- **Exercise**: Repeat every line of the rows below word for word, leaving the pictures out.

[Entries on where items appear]
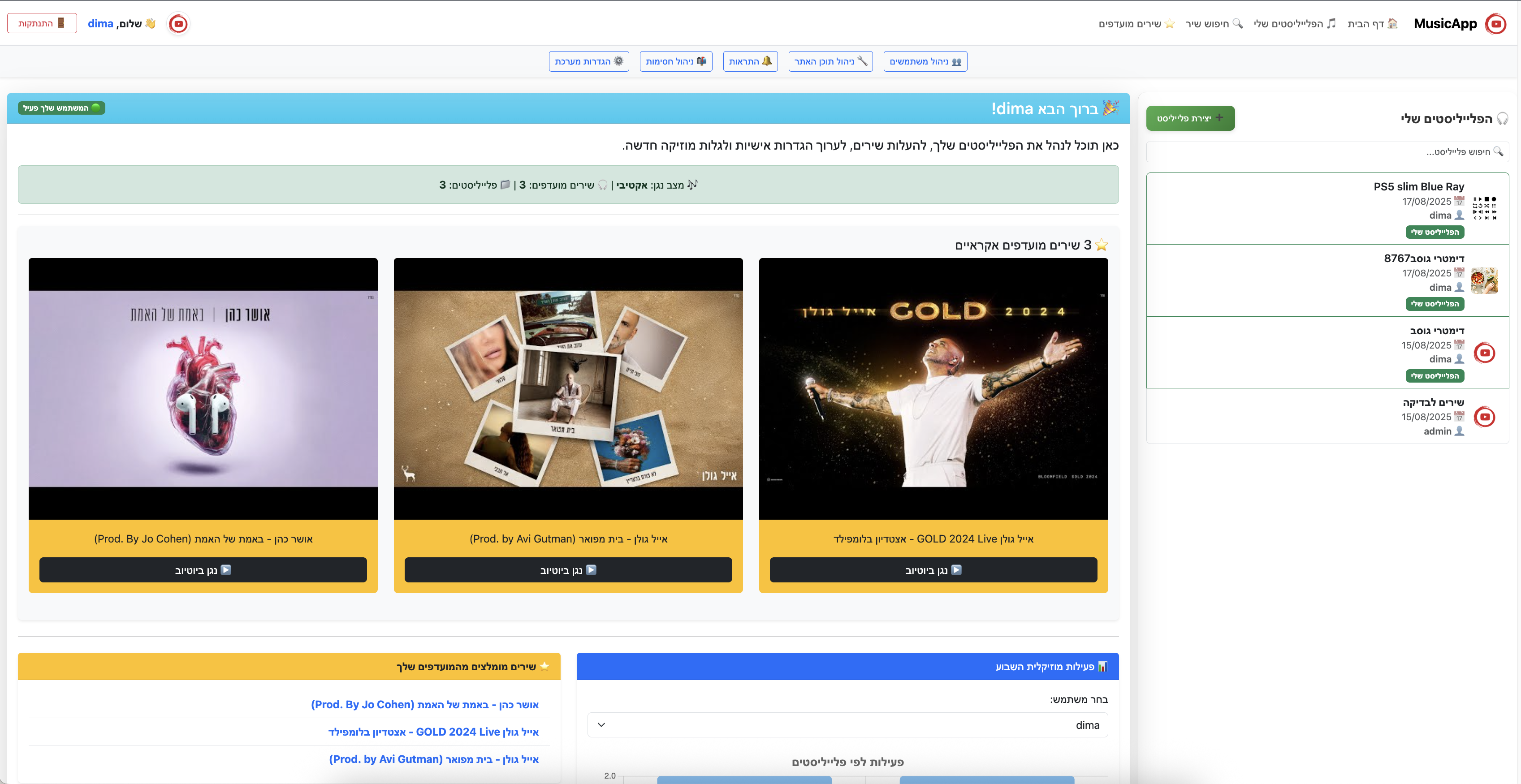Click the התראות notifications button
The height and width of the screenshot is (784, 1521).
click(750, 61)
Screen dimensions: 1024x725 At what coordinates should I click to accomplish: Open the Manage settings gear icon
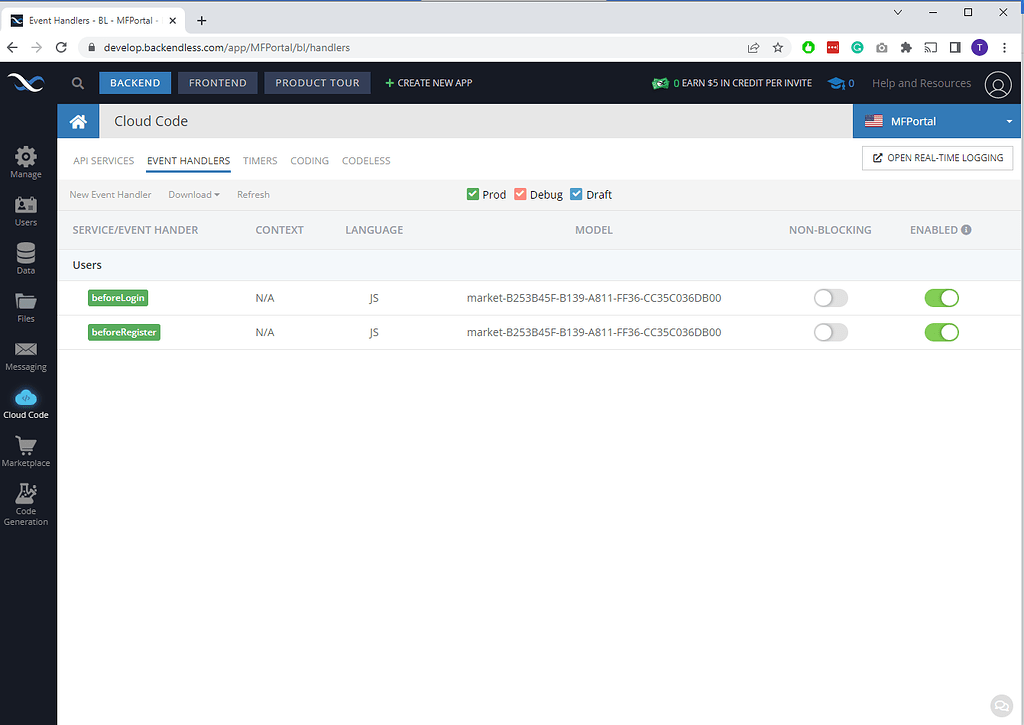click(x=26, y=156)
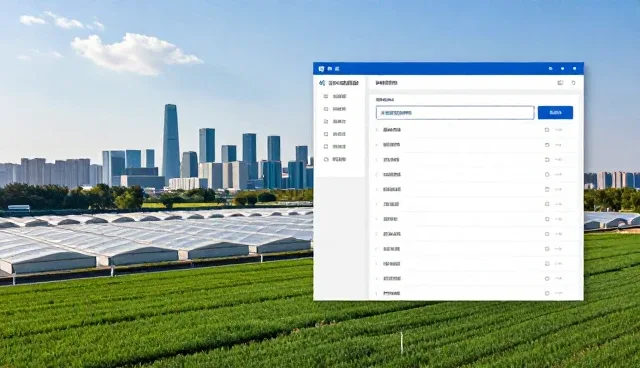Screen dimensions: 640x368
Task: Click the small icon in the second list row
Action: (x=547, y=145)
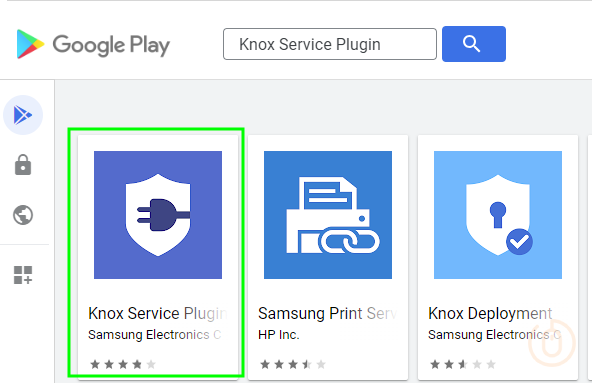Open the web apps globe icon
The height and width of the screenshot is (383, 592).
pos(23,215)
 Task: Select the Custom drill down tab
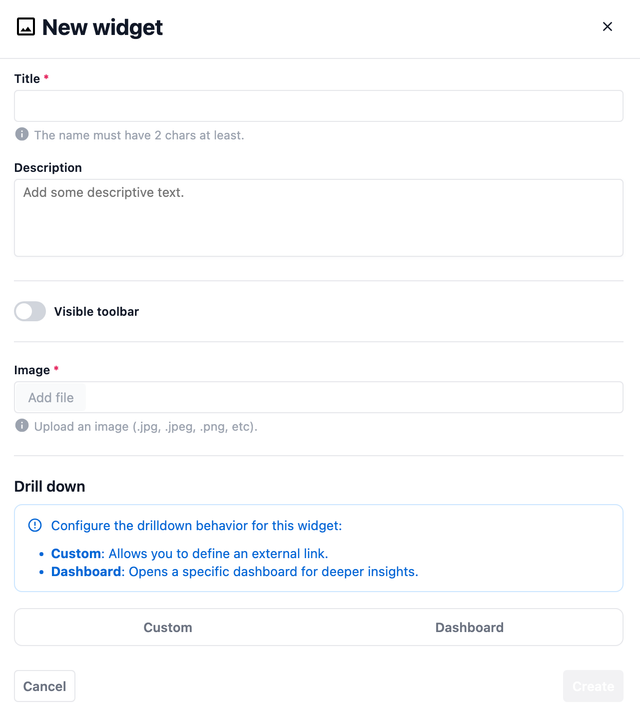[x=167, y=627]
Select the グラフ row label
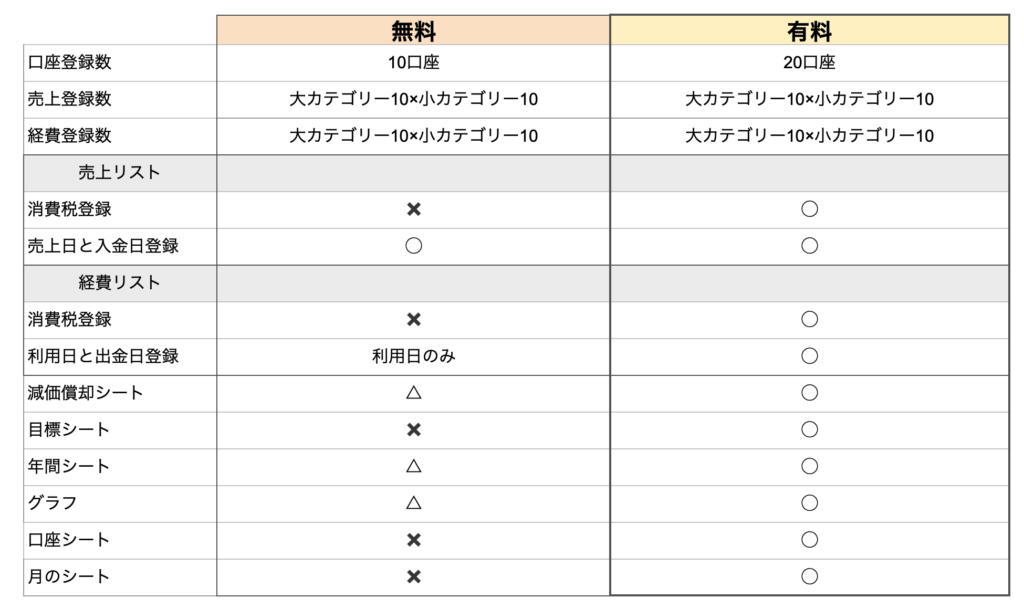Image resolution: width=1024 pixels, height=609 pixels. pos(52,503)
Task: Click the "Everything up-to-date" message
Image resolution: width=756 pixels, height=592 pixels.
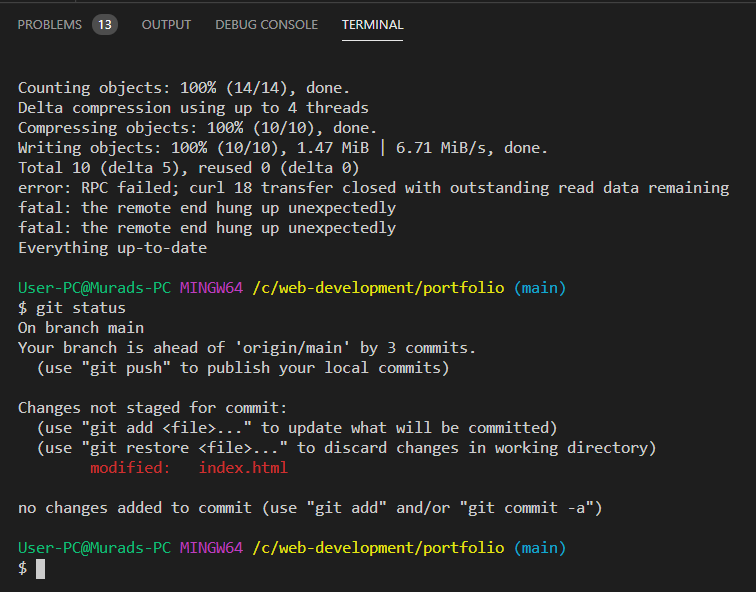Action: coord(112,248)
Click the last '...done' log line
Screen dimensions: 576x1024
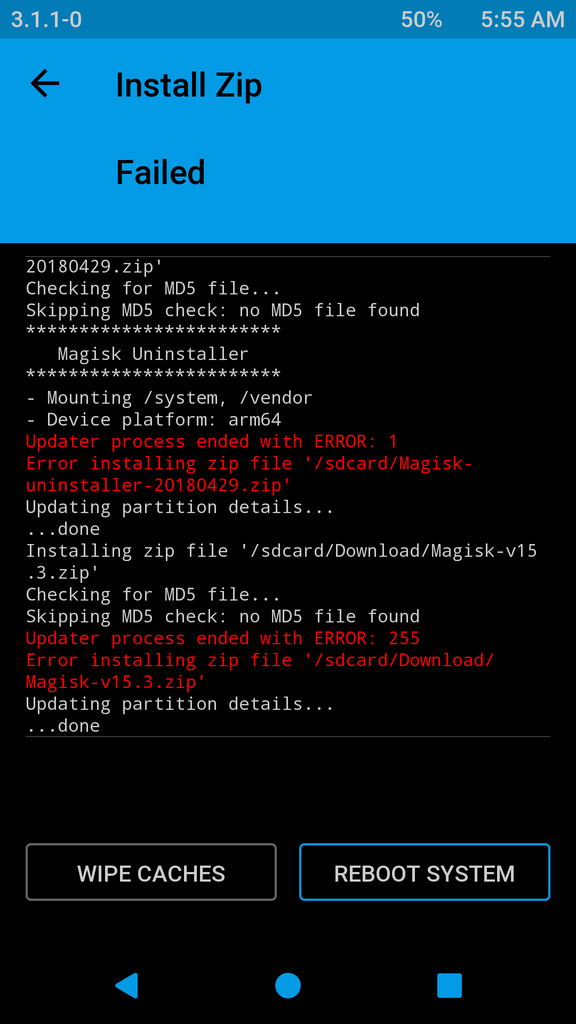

- **Answer for this exercise**:
Click the התראות notifications button
The height and width of the screenshot is (784, 1521).
click(750, 61)
Screen dimensions: 1024x725 At what coordinates should I click to accomplish: Open the Manage settings gear icon
click(x=26, y=156)
Screen dimensions: 640x368
Task: Click the small icon in the second list row
Action: (x=547, y=145)
Open the web apps globe icon
The height and width of the screenshot is (383, 592).
pos(23,215)
 Task: Select the Custom drill down tab
[x=167, y=627]
Select the グラフ row label
Image resolution: width=1024 pixels, height=609 pixels. pos(52,503)
Task: Click the "Everything up-to-date" message
Image resolution: width=756 pixels, height=592 pixels.
Action: coord(112,248)
Click the last '...done' log line
Screen dimensions: 576x1024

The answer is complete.